Aging modulates amyloid clearance kinetics during anti-amyloid therapy: evidence from real-world serial amyloid PET.

BACKGROUND: Anti-amyloid antibodies have been shown to reduce cerebral amyloid burden in early Alzheimer's disease (AD), yet considerable interindividual variability in treatment-associated amyloid reduction has been observed. The biological factors underlying this variability remain unclear. In particular, the influence of aging on amyloid clearance dynamics during anti-amyloid therapy has not been well characterized in real-world clinical settings. METHODS: We conducted a prospective observational study of 23 patients with early-stage AD receiving lecanemab who underwent serial 18F-flutemetamol amyloid PET at baseline and after 6 and 12 months. Amyloid burden was quantified in centiloid units. Cognitive outcomes were assessed using the Mini-Mental State Examination (MMSE) and Clinical Dementia Rating-Sum of Boxes (CDR-SB). Baseline cerebral perfusion was evaluated using 123I-IMP SPECT with three-dimensional stereotactic surface projection (3D-SSP) analysis. RESULTS: All participants showed reductions in amyloid burden on serial PET; however, the magnitude of reduction varied substantially across individuals. Older patients tended to exhibit larger and more rapid reductions in amyloid burden, whereas younger patients demonstrated more modest decreases despite comparable baseline amyloid levels and standardized dosing. Amyloid reduction at 6 months strongly predicted the magnitude of reduction at 12 months, suggesting that early PET changes capture subsequent amyloid clearance trajectories. Cognitive decline occurred in a subset of patients despite substantial amyloid reduction and was associated with marked baseline temporo-parietal hypoperfusion on SPECT rather than insufficient amyloid removal. CONCLUSION: In this real-world cohort, aging appeared to influence the observable kinetics of amyloid reduction during anti-amyloid therapy.
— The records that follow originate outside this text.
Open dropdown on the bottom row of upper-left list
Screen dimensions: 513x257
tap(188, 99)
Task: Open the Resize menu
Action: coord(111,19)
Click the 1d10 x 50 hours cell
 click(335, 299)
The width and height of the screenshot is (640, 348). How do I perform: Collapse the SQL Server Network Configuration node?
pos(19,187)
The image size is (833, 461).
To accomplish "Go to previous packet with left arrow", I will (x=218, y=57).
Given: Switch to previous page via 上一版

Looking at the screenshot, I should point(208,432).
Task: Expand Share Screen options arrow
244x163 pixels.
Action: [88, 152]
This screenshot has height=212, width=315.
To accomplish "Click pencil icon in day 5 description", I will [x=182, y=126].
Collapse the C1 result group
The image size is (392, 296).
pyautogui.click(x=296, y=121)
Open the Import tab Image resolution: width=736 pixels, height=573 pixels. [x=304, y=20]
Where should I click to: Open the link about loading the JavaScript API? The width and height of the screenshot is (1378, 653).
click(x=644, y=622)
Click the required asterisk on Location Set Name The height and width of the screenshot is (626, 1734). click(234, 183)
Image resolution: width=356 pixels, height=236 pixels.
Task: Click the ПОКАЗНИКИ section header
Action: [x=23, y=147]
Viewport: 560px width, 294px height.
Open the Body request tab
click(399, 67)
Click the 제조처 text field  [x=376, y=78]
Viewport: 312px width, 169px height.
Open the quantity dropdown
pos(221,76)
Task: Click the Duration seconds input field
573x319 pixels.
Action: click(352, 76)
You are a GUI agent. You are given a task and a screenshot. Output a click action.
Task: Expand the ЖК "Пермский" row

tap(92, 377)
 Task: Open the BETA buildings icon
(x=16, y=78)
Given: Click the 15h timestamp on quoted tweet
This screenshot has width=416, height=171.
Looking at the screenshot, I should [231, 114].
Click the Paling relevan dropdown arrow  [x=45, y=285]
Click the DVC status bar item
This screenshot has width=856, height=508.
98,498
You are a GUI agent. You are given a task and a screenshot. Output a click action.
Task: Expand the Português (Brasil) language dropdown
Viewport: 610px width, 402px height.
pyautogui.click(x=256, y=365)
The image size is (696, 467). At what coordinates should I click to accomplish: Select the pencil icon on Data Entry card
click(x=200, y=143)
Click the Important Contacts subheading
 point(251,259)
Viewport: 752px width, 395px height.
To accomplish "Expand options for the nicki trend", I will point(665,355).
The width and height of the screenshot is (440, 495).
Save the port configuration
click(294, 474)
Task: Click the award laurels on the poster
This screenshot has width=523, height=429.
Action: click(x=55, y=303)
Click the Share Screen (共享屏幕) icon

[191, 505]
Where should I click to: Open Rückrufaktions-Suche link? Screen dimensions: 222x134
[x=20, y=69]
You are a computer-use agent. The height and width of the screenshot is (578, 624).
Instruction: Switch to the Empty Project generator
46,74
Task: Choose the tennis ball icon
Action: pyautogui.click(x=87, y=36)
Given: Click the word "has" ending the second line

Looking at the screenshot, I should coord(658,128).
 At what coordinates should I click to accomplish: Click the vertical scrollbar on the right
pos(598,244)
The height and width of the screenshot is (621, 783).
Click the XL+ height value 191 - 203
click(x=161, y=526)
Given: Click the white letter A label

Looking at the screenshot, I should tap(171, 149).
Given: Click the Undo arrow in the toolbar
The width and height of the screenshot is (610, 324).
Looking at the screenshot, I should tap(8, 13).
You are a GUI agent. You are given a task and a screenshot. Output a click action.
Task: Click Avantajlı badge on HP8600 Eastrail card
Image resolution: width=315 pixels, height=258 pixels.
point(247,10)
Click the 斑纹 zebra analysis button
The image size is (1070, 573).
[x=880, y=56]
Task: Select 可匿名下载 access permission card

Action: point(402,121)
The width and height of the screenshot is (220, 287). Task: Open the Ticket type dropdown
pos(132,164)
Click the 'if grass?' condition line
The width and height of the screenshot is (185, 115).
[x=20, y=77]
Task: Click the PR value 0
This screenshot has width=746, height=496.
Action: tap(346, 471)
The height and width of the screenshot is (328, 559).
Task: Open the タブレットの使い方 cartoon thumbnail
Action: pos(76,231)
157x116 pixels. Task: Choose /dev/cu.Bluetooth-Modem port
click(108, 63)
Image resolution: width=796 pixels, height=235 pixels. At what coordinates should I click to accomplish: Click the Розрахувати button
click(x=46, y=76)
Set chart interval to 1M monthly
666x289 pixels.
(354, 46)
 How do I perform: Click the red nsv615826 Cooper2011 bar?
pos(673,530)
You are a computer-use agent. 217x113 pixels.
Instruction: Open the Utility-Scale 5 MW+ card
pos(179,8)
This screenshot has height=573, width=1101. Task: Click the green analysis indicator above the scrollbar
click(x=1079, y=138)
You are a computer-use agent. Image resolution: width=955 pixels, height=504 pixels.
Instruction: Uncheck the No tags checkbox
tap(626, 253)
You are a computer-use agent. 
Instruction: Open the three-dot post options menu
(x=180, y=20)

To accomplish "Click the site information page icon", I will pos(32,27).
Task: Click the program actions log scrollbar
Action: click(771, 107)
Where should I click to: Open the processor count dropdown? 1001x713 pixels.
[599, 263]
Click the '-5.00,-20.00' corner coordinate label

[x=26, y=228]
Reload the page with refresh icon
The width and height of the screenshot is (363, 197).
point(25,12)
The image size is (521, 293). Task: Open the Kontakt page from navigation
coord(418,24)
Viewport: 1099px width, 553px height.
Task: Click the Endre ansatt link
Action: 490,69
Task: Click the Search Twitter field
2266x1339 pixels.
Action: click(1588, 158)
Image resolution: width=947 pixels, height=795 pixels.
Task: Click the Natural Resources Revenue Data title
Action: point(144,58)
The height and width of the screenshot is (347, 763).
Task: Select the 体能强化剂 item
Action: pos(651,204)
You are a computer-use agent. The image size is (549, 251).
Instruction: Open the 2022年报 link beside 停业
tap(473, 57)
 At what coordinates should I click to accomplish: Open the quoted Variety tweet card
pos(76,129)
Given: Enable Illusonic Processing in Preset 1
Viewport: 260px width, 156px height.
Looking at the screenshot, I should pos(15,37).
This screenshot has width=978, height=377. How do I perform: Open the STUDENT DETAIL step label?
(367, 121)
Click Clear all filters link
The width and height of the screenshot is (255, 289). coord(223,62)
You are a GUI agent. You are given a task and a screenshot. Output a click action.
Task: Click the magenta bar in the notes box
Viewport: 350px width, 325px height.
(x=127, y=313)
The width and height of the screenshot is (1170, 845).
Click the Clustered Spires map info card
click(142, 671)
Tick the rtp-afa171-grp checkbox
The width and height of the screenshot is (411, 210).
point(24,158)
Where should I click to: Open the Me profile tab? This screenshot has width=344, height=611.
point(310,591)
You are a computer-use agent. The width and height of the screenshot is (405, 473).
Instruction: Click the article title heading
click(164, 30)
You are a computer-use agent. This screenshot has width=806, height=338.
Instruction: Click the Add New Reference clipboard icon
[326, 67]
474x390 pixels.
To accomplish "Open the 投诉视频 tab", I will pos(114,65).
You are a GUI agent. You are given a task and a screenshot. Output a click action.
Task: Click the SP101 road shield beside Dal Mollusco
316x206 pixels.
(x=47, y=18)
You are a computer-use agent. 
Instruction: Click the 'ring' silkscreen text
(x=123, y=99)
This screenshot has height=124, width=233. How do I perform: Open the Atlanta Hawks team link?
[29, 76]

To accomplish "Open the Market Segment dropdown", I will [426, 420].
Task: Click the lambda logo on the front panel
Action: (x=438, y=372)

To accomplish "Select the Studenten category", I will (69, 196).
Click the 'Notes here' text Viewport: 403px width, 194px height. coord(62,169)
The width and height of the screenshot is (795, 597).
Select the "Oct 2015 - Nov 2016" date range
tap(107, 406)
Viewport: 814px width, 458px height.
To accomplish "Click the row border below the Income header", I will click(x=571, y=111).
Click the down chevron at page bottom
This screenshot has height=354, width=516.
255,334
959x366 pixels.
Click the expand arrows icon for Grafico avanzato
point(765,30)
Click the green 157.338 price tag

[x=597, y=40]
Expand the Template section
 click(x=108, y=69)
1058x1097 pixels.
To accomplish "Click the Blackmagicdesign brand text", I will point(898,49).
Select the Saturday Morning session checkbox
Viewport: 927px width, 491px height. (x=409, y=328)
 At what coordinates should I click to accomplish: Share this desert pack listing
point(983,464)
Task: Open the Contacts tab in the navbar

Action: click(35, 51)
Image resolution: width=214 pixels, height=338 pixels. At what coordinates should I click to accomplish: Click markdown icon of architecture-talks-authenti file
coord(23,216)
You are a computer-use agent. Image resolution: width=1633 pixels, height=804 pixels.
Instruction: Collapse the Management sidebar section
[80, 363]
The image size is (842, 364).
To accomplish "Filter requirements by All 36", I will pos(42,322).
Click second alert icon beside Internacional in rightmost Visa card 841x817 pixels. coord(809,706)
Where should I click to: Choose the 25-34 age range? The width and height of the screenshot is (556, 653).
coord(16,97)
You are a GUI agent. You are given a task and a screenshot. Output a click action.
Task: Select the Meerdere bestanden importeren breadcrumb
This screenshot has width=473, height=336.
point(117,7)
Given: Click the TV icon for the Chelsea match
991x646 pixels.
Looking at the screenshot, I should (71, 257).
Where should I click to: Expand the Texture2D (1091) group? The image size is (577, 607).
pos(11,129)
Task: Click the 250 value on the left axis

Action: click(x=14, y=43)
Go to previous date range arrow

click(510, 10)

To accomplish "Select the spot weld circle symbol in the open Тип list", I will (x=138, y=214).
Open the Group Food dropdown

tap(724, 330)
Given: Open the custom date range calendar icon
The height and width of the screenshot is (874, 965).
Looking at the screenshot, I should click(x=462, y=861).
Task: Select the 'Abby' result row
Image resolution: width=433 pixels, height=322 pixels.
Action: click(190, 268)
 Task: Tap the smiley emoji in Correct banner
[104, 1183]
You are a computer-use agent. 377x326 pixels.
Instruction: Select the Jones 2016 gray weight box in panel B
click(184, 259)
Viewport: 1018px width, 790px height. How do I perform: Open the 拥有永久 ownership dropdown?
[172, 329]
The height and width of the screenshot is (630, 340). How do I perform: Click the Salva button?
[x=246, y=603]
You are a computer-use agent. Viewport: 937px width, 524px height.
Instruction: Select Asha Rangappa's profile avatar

Early serial amyloid PET may provide useful information regarding longer-term amyloid dynamics, while baseline perfusion imaging may help identify patients with substantial downstream neurodegenerative burden who remain at risk for cognitive decline despite amyloid clearance. These findings highlight biological heterogeneity in treatment response and underscore the value of multimodal imaging for monitoring disease-modifying therapies in AD.